(What this task involves):
Go through the data below and report how many lines contain "checkbox"; the reply holds only that number.

(Data records):
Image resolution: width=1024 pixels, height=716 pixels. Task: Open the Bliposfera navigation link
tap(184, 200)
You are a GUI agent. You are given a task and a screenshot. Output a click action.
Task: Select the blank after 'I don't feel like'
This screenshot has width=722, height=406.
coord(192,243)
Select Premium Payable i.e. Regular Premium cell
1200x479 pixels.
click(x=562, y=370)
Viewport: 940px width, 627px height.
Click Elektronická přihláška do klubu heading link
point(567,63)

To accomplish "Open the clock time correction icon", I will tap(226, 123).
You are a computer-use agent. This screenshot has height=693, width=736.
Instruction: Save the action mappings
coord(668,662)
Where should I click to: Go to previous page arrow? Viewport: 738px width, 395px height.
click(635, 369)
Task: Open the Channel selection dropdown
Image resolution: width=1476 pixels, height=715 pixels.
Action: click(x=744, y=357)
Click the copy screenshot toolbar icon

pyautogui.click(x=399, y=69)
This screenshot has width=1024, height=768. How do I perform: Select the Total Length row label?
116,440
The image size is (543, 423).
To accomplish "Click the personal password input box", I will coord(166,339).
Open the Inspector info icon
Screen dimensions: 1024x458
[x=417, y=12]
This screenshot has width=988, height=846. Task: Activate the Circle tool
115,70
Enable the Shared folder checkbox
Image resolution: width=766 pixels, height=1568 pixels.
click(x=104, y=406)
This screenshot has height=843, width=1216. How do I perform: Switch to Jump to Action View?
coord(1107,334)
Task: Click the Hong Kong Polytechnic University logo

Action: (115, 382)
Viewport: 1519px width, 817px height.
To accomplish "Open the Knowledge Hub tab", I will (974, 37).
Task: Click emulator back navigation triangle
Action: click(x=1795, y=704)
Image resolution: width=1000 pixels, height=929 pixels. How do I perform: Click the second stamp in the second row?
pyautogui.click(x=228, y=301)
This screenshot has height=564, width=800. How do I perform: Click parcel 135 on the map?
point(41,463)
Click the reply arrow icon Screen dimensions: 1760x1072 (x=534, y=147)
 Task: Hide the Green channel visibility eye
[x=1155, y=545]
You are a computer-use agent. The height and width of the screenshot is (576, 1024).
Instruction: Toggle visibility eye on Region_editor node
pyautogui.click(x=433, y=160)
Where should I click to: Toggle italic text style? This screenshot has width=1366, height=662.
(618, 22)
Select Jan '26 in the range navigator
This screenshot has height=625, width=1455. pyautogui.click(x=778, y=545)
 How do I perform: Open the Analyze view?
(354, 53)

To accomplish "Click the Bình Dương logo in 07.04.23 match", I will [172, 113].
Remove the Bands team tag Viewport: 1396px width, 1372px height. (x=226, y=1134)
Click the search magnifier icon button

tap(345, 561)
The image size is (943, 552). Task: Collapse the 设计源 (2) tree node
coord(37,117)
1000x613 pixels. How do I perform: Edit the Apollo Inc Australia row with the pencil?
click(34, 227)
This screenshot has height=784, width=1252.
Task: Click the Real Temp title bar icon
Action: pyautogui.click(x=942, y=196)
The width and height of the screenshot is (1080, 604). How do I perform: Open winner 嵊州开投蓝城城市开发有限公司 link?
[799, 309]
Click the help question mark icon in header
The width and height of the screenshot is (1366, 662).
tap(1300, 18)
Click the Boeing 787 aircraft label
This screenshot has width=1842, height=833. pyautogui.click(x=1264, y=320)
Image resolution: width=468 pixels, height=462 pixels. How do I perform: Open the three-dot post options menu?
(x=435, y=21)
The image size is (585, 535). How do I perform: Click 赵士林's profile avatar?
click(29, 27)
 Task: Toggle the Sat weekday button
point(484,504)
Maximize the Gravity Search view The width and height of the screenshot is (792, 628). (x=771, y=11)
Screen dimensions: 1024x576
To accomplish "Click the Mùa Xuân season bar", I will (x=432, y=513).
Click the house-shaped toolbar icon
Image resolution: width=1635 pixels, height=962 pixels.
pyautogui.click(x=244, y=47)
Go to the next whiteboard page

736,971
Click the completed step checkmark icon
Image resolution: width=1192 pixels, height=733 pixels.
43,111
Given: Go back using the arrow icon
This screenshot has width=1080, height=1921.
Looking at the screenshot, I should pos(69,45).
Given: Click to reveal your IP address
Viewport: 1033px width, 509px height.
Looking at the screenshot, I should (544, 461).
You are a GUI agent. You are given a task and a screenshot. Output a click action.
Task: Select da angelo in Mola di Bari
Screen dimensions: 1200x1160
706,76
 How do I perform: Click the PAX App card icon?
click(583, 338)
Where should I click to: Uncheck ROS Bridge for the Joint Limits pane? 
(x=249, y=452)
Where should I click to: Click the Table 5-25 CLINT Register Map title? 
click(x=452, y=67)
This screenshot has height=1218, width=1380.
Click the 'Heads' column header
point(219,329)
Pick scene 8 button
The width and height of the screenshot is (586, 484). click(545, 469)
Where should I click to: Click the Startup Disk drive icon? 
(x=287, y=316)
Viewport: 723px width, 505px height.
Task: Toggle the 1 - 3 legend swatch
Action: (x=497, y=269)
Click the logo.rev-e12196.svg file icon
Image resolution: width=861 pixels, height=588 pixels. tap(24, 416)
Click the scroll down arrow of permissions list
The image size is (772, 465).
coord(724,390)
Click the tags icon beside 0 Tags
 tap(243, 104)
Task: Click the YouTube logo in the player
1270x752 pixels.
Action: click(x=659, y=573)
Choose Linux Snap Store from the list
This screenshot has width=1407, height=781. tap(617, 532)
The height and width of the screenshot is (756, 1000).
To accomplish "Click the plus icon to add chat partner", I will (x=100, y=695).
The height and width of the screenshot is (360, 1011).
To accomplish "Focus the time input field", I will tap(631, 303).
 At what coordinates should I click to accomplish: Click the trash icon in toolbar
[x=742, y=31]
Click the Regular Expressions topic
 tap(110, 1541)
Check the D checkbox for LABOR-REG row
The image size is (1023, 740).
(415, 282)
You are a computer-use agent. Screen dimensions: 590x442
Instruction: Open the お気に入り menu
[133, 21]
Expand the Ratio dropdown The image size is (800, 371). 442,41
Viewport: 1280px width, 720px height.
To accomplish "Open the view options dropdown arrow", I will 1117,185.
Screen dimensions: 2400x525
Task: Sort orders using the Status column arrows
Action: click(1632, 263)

(Answer section):
2